Start of Working data
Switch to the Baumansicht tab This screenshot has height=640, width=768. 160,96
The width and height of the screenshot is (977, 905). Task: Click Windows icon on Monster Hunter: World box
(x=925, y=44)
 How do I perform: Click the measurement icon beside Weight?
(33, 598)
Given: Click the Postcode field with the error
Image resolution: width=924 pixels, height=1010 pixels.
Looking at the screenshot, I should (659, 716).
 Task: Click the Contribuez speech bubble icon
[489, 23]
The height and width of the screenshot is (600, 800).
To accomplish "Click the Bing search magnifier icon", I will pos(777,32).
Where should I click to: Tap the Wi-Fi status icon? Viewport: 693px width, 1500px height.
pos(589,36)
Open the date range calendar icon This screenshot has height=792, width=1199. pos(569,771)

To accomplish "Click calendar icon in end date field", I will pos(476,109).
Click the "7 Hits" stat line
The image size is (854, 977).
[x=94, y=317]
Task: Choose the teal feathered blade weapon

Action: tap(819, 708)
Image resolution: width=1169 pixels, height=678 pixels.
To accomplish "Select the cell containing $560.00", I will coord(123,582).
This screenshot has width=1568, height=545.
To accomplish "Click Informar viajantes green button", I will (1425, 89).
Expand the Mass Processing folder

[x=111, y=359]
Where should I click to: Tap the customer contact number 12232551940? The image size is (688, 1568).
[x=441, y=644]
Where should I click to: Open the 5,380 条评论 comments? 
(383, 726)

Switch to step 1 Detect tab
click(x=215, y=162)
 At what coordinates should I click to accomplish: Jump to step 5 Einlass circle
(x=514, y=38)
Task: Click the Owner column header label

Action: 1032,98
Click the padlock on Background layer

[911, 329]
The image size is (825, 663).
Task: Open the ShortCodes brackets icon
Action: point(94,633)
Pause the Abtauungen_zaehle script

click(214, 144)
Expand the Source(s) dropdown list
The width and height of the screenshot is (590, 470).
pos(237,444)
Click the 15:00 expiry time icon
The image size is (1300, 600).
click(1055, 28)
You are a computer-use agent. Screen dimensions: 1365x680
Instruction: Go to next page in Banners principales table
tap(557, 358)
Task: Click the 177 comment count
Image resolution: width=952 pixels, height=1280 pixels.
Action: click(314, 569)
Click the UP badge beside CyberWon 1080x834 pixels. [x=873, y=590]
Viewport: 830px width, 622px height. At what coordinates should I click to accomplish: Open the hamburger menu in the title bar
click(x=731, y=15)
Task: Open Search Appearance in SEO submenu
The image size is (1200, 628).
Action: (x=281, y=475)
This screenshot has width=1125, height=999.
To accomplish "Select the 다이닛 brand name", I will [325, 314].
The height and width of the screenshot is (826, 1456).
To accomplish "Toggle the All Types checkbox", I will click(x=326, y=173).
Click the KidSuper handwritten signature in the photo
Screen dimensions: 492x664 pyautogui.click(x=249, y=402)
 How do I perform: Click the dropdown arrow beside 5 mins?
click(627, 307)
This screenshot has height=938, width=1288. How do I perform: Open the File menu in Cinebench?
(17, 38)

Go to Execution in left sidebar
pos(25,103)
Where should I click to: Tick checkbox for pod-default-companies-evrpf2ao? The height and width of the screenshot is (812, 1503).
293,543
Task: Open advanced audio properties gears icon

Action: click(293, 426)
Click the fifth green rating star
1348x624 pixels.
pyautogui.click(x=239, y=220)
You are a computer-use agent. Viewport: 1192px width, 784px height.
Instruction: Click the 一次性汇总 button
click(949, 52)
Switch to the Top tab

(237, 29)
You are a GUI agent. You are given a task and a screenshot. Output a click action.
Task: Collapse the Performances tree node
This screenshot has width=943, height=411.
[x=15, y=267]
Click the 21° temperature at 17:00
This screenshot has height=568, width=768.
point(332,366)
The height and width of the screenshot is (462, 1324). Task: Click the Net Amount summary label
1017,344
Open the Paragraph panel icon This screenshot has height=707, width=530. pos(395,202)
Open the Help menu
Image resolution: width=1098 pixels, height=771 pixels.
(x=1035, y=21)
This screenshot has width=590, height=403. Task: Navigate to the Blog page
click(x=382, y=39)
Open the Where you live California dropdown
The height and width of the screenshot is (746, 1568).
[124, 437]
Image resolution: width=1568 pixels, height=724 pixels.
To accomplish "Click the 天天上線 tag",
End of Working data
■ **Work task**
Please copy, exactly as written, every line in the listing above from the line with "Task: Click the 177 comment count" up to and including the line with "Task: Open Search Appearance in SEO submenu".

■ **The answer**
Task: Click the 177 comment count
Image resolution: width=952 pixels, height=1280 pixels.
Action: click(314, 569)
Click the UP badge beside CyberWon 1080x834 pixels. [x=873, y=590]
Viewport: 830px width, 622px height. At what coordinates should I click to accomplish: Open the hamburger menu in the title bar
click(x=731, y=15)
Task: Open Search Appearance in SEO submenu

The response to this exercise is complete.